Task requirements -
Rewrite the stretch of the listing from the line containing "Select the TERMINER finish timeline marker" through the line containing "Viewport: 1568px width, 761px", both included, keeping the requests unchanged. Scale every number in the answers (the click coordinates and the viewport size that appears inside one answer) by 2.1, rounding to whole numbers with halves rounded up.

• • • • •

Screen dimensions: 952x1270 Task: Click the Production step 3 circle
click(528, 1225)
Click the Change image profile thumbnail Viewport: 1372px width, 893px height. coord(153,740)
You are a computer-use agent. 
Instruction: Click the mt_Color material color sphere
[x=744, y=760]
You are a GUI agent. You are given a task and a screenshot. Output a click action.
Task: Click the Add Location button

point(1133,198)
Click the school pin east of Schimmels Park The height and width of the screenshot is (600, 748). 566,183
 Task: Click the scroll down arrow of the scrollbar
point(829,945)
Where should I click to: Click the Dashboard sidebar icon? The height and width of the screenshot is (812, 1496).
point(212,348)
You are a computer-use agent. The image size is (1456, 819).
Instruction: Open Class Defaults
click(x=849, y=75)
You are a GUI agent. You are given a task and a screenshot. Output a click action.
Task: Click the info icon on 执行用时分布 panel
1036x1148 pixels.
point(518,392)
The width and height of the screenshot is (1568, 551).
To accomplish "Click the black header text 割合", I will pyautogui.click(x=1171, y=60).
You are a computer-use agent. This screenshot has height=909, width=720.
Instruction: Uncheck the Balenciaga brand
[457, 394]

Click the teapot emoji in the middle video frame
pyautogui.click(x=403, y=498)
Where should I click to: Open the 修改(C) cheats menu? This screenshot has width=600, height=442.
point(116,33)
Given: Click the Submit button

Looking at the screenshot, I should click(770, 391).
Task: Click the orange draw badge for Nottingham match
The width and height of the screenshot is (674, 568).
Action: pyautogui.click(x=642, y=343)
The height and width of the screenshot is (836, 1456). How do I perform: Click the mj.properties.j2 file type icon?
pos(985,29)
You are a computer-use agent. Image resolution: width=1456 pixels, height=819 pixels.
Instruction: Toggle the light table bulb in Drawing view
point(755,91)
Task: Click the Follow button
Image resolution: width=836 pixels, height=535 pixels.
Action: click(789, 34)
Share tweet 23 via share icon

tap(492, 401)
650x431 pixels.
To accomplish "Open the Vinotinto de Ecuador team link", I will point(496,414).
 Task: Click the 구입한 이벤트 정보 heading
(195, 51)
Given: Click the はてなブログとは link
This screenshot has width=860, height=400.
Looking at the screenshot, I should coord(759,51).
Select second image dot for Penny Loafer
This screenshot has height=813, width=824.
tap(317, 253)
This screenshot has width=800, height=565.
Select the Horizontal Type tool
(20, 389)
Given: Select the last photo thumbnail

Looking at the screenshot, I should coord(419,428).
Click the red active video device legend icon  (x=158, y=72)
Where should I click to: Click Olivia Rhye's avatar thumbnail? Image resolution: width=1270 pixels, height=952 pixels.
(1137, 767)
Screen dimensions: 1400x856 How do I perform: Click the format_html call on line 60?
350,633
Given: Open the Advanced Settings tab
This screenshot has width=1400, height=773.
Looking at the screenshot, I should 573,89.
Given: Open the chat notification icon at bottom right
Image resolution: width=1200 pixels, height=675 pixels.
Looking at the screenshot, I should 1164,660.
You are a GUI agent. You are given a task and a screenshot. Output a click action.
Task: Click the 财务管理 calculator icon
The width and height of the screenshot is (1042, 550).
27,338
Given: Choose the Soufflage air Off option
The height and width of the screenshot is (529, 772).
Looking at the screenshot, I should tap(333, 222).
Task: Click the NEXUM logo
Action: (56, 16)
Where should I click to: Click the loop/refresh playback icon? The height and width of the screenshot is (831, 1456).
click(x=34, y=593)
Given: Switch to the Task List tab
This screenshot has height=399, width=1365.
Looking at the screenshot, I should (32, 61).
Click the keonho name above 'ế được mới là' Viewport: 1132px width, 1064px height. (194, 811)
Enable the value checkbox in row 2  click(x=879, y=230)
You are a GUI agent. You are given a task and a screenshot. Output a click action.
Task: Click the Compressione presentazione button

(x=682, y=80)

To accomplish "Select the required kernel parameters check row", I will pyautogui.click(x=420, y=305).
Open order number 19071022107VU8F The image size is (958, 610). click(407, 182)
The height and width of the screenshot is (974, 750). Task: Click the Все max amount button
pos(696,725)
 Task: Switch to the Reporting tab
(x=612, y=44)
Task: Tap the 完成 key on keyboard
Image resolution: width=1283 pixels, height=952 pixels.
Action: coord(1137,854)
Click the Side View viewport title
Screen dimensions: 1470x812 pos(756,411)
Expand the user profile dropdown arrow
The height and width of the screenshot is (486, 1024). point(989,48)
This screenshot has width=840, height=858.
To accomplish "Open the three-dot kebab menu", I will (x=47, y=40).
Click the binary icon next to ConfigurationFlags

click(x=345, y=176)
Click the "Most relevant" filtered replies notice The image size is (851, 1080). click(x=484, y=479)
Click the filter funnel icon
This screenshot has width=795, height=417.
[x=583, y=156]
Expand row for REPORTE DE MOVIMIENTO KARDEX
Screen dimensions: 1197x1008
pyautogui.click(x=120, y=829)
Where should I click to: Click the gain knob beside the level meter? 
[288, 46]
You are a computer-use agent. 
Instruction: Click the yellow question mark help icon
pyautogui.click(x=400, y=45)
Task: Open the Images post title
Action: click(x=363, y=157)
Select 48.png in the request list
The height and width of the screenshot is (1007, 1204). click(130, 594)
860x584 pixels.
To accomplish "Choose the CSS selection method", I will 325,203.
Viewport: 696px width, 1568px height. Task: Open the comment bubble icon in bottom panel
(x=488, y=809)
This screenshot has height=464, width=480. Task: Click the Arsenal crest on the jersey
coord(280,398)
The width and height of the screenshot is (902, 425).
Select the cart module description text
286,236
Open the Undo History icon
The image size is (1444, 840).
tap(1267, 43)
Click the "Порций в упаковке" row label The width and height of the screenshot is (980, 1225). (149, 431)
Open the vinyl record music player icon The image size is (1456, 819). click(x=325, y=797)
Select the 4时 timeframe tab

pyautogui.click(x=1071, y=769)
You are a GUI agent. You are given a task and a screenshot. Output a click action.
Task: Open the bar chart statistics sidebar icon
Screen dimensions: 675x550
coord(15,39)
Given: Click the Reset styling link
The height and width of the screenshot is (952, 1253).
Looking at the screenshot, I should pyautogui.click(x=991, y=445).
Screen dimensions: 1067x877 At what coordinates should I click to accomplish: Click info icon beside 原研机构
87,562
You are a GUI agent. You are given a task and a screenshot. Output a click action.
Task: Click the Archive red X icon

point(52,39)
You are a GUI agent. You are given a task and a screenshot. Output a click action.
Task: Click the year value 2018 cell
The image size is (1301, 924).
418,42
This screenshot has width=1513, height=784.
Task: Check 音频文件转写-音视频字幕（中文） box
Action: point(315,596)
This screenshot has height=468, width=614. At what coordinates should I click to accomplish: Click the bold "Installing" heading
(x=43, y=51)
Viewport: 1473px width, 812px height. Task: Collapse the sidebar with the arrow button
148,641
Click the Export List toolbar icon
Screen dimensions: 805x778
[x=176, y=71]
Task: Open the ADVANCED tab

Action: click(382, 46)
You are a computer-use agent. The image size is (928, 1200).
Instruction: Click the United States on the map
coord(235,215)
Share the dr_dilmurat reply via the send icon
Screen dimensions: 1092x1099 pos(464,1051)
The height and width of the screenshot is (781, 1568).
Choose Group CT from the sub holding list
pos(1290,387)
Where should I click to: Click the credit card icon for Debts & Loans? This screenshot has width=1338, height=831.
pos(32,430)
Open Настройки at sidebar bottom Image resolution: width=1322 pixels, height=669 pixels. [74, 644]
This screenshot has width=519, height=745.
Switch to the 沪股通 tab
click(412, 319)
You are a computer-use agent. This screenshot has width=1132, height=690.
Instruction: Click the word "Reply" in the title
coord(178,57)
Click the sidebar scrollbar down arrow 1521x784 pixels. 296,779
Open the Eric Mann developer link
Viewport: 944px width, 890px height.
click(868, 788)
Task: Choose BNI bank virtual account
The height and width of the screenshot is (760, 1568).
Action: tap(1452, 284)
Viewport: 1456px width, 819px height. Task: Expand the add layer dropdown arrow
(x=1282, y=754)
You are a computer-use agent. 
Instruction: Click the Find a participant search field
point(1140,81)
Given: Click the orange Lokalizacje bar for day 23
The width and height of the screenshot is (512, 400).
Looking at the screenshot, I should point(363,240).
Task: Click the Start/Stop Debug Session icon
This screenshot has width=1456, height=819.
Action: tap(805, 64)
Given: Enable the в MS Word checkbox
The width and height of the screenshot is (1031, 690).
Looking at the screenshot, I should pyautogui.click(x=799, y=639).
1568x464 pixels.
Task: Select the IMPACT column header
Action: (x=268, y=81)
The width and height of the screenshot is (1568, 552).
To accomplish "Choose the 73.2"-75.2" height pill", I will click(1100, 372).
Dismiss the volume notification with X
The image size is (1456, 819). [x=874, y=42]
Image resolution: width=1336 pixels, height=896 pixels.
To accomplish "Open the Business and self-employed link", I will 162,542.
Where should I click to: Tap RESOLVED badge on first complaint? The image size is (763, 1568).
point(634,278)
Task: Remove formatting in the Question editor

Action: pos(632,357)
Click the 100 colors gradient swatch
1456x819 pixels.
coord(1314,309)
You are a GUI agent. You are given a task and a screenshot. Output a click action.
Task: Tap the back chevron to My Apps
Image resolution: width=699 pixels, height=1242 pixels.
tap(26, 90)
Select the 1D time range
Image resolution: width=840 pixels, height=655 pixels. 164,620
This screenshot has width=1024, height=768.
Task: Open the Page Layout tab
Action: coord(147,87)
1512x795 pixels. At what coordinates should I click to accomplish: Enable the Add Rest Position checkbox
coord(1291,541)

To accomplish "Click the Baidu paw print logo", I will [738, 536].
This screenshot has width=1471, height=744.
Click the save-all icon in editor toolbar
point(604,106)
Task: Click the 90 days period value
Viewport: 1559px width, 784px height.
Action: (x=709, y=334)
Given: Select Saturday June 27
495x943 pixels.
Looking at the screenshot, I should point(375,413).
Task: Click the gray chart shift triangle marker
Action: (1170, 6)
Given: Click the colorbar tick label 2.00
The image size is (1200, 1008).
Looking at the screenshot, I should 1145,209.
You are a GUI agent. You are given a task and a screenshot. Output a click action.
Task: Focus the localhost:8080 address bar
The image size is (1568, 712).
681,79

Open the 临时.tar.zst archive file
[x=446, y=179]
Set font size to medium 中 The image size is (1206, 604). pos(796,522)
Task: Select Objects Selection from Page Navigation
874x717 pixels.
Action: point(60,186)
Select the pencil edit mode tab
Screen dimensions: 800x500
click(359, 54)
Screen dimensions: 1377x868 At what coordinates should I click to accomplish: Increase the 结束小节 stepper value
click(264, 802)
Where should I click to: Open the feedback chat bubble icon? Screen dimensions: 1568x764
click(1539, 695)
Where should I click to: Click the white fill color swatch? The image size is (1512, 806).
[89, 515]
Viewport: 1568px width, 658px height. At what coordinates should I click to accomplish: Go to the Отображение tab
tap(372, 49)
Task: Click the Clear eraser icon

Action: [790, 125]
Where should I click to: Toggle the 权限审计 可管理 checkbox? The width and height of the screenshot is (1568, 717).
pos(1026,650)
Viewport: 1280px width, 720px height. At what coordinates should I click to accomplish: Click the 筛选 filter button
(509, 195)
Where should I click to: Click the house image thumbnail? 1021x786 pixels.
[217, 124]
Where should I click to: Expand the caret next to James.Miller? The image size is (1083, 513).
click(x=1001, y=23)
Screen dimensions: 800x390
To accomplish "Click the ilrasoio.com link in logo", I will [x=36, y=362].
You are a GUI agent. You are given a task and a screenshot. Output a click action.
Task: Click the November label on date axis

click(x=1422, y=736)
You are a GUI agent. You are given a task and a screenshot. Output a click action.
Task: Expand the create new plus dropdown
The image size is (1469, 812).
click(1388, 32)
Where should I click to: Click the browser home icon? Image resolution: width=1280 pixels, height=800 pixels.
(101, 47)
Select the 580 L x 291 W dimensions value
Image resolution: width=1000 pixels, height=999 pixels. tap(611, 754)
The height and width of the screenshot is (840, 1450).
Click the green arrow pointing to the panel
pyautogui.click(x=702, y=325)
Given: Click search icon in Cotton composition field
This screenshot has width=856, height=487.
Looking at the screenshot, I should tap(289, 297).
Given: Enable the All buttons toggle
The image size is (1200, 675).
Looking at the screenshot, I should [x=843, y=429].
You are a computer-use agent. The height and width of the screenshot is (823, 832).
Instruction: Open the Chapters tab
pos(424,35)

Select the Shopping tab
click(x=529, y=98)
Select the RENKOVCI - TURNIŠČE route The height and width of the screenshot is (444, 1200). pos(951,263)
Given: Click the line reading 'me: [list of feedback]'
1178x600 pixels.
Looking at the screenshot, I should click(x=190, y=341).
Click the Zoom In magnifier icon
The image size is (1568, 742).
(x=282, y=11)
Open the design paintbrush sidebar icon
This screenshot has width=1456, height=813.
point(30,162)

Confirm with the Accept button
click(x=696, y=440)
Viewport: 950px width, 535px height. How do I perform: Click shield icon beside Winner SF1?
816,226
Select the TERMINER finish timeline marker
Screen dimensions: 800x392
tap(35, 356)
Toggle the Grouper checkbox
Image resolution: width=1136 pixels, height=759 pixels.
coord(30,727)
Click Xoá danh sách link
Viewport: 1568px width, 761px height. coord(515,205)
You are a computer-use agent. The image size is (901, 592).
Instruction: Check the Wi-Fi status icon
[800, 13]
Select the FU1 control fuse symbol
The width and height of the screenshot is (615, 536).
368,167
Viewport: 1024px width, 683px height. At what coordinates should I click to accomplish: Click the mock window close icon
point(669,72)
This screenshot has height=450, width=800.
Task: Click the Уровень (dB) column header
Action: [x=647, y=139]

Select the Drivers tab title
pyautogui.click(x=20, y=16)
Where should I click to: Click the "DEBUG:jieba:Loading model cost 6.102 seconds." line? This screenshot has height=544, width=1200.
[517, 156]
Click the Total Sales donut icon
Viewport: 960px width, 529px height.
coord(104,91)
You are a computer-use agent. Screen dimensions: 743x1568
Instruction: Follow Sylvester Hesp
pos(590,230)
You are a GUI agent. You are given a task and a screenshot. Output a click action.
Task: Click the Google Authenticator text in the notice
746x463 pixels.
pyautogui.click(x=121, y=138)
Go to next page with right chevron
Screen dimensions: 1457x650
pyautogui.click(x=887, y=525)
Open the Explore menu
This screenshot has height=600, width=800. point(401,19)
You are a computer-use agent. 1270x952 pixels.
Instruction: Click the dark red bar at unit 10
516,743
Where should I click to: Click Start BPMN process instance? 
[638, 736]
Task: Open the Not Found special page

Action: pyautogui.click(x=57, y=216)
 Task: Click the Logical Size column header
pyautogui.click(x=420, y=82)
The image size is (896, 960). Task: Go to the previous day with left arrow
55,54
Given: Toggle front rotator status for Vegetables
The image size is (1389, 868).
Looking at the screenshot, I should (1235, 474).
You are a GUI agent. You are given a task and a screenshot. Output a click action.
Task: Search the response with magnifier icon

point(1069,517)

• • • • •

Reply -
Select the TERMINER finish timeline marker
Screen dimensions: 800x392
tap(74, 748)
Toggle the Grouper checkbox
Image resolution: width=1136 pixels, height=759 pixels.
coord(63,1527)
Click Xoá danh sách link
Viewport: 3293px width, 1598px height. coord(1082,431)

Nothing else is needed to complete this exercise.